Clôture des translittéraires : Sapho, la symbolique des mots

Un décor somptueux, celui de Dar Ben Ammar, un bijou dans son genre, pour le récital poétique de Sapho qui arrive à pic avec la clôture en beauté des Translittéraires, meilleur espace pour l'échange des idées et le dialogue entre les hommes.

Le poids des silences

En fait de dialogue, il s'agissait d'un récital interactif animé par une voix et une guitare espagnole. Sapho, inaccessible étoile, a su rendre au verbe toute sa magie, sa féerie et sa signification profonde. L'écho que provoque dans l'esprit et dans le coeur le mot, éveille en nous des résonances intenses.

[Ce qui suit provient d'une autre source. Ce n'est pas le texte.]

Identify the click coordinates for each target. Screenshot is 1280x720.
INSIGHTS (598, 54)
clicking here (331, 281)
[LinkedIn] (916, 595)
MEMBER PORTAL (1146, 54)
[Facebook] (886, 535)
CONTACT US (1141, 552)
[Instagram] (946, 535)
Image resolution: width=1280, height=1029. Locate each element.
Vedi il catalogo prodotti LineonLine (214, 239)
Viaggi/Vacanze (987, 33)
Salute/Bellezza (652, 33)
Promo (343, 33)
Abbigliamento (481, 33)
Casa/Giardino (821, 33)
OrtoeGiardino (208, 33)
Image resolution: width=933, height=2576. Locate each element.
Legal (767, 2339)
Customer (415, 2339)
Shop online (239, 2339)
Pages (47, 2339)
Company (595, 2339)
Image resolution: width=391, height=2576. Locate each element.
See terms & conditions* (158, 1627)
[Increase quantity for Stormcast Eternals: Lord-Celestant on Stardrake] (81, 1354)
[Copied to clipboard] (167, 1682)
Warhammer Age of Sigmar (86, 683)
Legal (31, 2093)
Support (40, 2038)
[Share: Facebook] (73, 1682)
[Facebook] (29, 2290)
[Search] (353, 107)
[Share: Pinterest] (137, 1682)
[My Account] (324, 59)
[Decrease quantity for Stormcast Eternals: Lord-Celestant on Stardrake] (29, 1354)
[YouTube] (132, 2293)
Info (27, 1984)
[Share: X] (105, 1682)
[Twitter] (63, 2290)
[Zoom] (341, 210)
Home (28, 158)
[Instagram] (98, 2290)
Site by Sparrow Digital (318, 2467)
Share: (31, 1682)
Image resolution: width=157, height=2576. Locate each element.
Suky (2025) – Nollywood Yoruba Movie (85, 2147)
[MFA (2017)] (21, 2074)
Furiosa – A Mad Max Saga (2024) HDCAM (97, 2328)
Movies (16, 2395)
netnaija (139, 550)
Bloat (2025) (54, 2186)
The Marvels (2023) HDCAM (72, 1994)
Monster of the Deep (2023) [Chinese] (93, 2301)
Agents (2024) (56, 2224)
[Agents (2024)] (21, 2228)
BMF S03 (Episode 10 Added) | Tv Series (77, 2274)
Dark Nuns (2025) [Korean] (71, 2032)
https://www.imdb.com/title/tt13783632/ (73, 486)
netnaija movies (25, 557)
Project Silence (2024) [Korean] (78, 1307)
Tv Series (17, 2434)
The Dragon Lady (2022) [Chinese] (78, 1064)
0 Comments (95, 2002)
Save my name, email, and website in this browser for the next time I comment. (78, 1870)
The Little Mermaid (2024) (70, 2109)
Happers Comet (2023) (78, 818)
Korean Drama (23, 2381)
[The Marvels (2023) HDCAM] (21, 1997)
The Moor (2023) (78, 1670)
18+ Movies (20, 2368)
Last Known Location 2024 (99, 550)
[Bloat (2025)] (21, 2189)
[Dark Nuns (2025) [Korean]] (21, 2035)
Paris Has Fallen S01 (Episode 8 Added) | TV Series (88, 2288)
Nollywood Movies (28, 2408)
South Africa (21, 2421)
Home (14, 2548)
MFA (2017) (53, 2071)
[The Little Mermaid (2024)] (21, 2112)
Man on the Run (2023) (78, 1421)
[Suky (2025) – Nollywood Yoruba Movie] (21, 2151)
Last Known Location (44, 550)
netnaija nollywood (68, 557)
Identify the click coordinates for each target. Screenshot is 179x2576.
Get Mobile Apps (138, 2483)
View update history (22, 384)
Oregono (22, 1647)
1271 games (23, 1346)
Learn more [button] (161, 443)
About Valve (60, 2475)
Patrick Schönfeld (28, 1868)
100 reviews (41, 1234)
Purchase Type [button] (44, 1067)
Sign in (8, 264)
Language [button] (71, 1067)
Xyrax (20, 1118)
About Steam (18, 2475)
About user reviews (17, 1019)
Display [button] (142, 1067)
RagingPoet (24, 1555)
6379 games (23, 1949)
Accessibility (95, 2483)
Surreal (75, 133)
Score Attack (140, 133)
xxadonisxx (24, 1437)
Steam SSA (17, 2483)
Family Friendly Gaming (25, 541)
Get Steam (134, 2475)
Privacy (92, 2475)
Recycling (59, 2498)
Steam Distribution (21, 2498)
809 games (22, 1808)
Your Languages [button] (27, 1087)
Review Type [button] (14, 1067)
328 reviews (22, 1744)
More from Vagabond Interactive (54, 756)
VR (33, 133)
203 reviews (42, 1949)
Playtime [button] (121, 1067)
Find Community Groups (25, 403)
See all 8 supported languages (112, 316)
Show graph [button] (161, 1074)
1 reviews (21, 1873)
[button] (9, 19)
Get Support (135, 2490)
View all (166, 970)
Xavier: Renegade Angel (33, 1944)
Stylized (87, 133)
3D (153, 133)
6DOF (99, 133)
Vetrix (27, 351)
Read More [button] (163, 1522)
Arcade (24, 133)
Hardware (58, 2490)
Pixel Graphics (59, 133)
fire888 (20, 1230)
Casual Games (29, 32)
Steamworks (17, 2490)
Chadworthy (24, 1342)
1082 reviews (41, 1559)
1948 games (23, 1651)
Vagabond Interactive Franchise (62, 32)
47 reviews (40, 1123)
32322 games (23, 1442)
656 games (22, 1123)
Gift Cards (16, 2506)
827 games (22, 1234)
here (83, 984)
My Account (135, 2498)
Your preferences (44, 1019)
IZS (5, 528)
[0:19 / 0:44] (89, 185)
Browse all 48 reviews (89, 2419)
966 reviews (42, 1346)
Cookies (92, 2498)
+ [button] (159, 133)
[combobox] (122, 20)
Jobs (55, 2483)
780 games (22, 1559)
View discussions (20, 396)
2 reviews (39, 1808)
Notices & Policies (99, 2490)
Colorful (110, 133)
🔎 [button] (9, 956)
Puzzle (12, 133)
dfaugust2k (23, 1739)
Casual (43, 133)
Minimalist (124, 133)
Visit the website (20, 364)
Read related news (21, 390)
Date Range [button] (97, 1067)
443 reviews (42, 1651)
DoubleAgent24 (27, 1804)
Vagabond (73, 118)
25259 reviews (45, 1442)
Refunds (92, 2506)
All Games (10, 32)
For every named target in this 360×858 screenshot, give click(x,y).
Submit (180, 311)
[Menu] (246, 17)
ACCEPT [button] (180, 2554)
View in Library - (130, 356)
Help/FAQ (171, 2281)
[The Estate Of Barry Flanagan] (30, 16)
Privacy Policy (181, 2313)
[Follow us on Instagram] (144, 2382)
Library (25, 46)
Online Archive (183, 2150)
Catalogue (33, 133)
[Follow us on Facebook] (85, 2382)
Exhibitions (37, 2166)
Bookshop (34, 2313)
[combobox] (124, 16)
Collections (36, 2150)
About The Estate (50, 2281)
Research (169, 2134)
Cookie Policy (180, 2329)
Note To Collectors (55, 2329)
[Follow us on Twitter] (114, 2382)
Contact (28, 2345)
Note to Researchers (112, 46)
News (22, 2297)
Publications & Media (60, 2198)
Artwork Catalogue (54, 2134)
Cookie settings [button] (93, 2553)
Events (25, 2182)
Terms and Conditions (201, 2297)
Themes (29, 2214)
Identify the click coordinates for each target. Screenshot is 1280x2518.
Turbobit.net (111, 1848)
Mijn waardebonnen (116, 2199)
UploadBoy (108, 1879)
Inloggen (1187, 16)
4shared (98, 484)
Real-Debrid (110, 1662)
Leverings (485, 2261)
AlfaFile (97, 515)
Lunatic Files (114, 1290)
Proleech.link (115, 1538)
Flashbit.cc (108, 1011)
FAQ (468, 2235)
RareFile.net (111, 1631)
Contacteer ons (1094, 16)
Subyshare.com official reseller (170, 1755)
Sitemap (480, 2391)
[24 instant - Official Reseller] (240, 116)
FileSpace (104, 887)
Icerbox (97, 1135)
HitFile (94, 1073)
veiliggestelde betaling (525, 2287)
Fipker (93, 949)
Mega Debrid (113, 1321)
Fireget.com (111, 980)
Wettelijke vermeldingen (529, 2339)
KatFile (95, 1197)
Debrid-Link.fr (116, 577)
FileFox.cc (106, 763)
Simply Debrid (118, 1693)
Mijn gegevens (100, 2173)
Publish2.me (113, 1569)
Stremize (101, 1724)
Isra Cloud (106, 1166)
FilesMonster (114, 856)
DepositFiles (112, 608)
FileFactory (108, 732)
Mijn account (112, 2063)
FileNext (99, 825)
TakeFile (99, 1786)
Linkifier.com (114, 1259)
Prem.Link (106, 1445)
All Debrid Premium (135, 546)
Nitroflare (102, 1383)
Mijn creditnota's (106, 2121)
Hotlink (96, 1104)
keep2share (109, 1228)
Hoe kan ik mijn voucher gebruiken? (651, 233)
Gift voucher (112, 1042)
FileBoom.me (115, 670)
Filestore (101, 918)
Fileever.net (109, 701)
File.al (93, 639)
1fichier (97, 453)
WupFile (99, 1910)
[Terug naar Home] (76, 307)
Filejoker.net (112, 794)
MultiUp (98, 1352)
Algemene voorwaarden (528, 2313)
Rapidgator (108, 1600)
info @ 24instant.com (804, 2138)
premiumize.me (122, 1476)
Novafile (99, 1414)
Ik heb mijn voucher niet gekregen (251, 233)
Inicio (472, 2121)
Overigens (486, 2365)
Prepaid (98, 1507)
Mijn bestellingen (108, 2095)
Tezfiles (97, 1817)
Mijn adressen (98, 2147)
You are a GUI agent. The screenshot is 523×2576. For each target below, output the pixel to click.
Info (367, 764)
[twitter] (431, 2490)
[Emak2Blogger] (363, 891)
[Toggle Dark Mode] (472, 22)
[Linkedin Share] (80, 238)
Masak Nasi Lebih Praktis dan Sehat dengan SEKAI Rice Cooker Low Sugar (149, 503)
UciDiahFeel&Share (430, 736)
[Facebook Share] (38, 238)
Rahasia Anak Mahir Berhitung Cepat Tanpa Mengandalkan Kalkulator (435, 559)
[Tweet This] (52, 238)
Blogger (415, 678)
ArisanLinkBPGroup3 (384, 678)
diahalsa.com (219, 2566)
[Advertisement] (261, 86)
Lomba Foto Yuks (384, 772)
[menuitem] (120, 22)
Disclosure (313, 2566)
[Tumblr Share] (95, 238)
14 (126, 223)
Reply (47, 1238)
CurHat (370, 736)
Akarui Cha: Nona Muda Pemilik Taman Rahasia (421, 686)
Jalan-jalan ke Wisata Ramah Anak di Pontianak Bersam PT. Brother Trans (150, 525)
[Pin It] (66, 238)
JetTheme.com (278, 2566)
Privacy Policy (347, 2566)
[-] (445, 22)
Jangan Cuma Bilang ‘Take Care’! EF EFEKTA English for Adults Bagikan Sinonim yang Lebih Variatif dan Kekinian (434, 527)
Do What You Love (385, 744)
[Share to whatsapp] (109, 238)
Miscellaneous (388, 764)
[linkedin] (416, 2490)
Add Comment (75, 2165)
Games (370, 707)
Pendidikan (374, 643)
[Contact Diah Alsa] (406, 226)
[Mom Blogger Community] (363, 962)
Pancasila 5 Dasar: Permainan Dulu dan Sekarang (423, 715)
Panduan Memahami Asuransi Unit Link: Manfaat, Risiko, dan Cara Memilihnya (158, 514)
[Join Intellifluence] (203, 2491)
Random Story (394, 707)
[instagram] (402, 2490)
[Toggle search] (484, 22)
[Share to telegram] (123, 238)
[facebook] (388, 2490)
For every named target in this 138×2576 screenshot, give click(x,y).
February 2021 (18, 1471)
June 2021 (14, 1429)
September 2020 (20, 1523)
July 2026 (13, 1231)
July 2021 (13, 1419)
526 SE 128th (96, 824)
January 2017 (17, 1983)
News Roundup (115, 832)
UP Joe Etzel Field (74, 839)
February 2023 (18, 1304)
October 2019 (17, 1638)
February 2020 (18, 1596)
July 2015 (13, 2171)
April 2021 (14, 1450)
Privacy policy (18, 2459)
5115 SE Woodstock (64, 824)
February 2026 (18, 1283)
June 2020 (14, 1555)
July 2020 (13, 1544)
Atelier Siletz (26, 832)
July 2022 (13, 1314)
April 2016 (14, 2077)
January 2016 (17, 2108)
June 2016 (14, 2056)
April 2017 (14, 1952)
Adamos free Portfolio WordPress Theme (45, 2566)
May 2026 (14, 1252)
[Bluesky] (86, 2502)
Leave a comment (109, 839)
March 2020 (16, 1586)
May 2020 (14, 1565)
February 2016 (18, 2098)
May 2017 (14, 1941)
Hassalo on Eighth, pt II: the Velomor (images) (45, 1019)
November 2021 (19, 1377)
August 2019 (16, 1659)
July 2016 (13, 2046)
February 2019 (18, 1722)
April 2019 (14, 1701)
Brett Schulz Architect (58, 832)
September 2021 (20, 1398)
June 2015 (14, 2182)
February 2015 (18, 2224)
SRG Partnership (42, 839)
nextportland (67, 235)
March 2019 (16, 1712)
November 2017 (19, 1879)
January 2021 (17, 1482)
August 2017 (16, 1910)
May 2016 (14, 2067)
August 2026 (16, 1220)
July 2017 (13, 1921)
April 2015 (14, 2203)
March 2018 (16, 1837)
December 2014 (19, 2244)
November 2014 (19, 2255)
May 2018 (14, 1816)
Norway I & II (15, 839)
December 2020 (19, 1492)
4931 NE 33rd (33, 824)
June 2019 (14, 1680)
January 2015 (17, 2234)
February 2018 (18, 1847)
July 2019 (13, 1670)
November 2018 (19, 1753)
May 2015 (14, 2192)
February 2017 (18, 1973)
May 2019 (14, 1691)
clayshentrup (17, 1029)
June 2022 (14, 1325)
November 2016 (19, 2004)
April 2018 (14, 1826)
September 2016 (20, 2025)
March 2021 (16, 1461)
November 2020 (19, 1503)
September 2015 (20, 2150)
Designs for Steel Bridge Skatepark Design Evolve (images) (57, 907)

Les silences de Sapho marquaient les intermèdes entre les quatorze semaines objets du livre en question. Des intermèdes empreints d'absence, d'effacement, d'oubli de soi. Des silences dont le charme est rompu par les sons de la guitare; et dans ces moments de silence, Sapho réfléchit ou à une blessure ou à une désespérance, ou à une anxiété de la vie. Ce bref instant de répit, les yeux mi-clos, elle paraît être en gestation de ce qui va sortir de son esprit créatif. Et les mots de suivre et de prendre du poids parce qu'on est dans le silence. Le silence avant la création, avant de trouver la phrase libératrice qui replongera l'auditoire séduit, subjugué et toujours sous le charme et le ravissement, dans le flot incessant des mots qui explosent dans la bouche de cette femme déchaînée et emportée par la fureur.

L'évidence des réalités

Sapho qui a repris le nom de la célèbre poétesse grecque de l'île de Lesbos (VIIe et VIe siècle av. J.-C.), auteur des Neuf livres de poèmes, très célèbres dans l'Antiquité (il n'en reste plus que quelques fragments aujourd'hui), s'en est inspirée pour écrire Le livre des 14 semaines.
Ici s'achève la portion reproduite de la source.